▸ **Your instructions**
Please keep pictures out and return the lines below exactly, from the one holding "Instruction: Select the Skype icon" through the last, both included.

▸ **Materials provided**
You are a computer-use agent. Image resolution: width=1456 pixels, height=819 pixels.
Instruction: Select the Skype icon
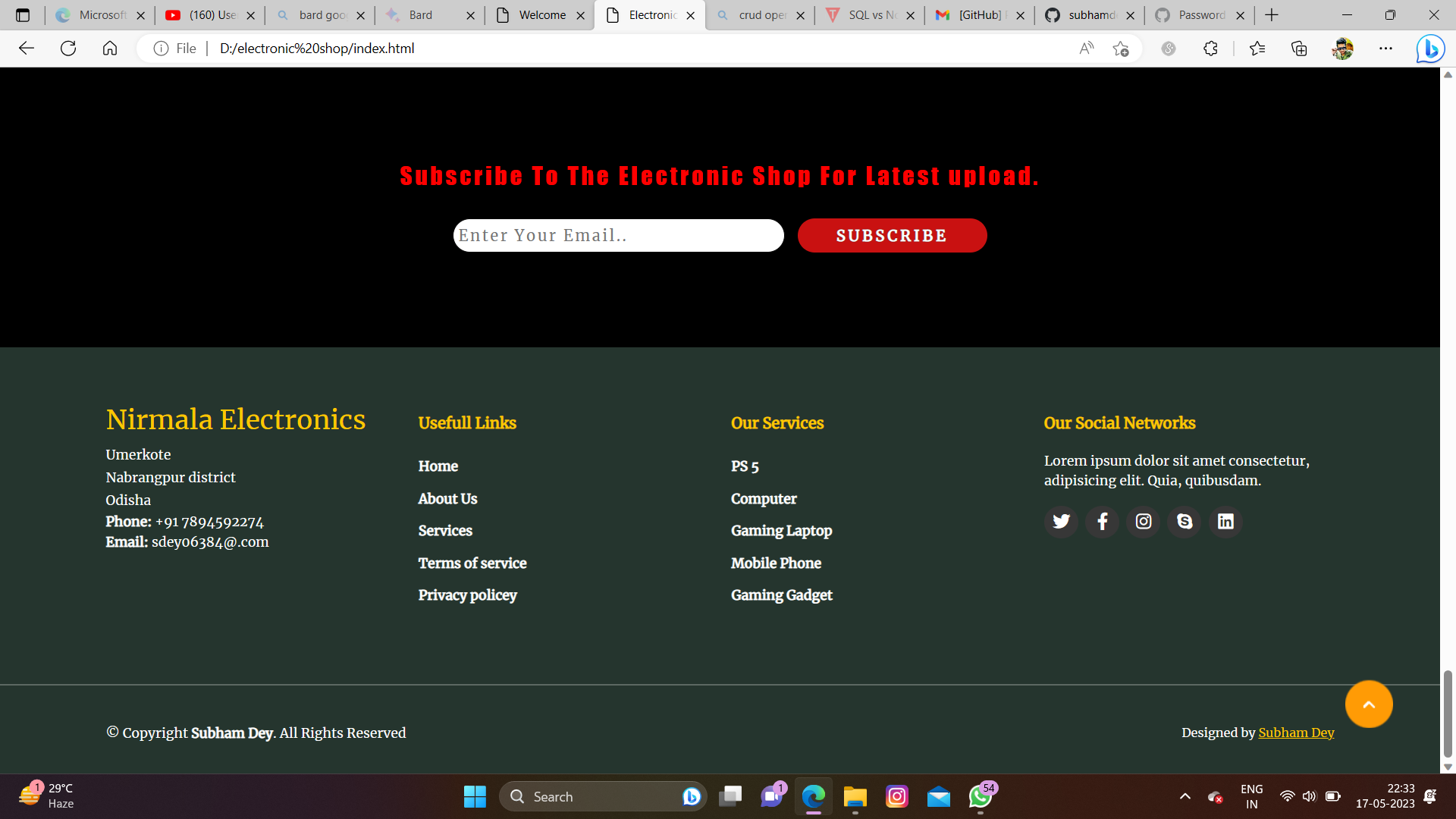(x=1184, y=522)
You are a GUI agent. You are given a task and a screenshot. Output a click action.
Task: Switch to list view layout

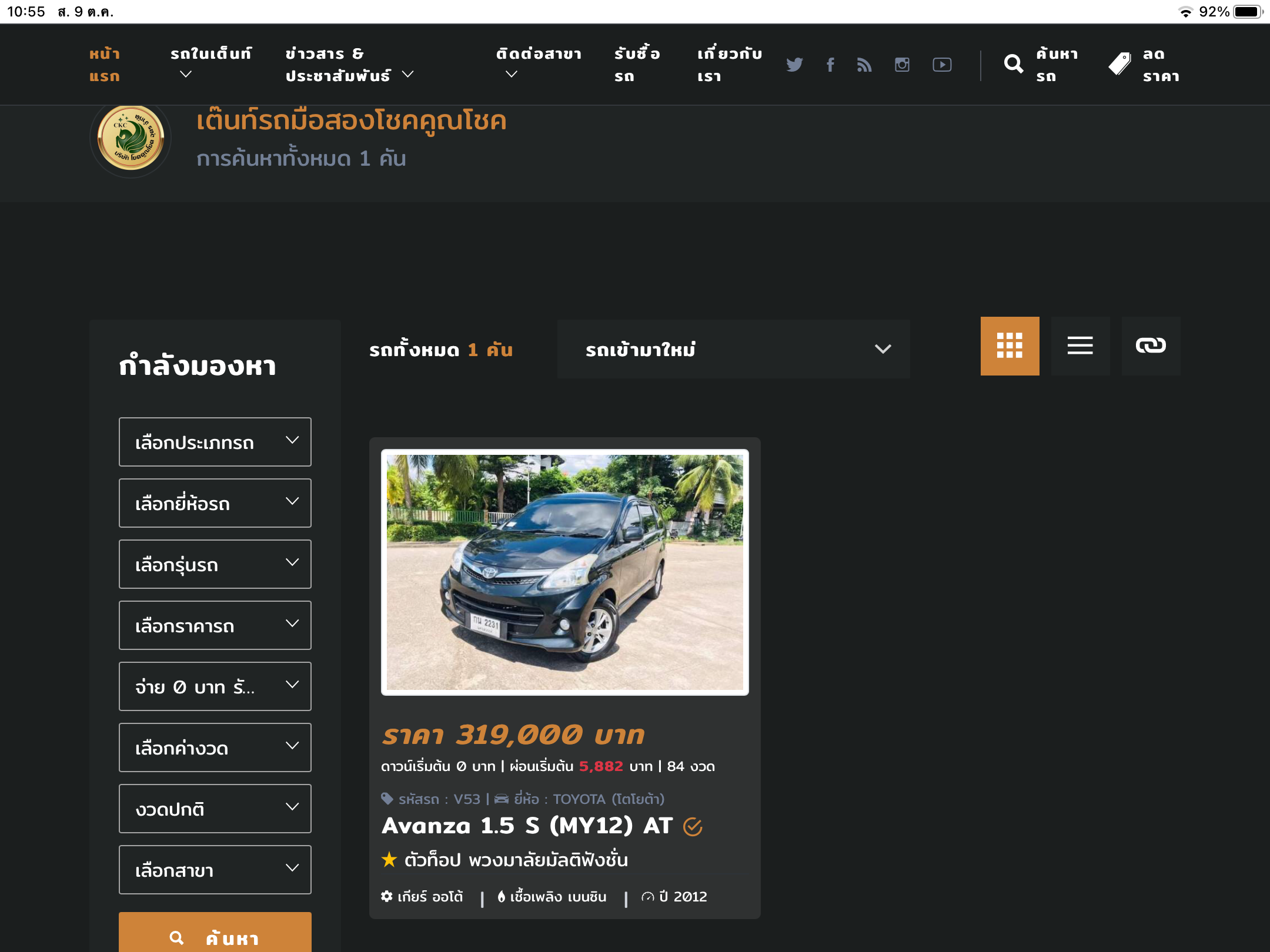tap(1080, 346)
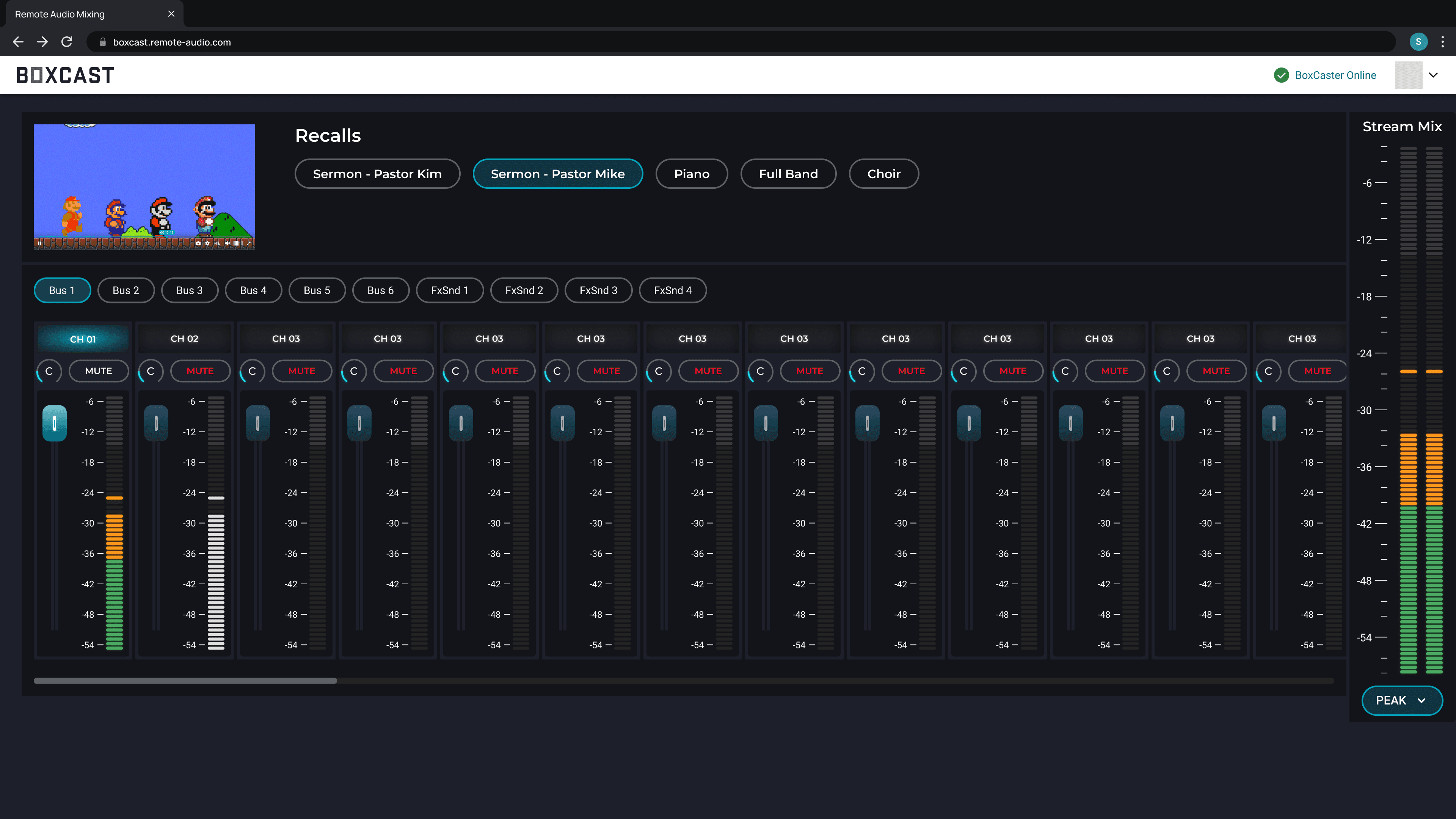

▸ **The answer**
Instruction: Select the Skype icon
(x=1184, y=522)
You are a GUI agent. You are given a task and a screenshot. Output a click action.
Task: Switch to list view layout

tap(1080, 346)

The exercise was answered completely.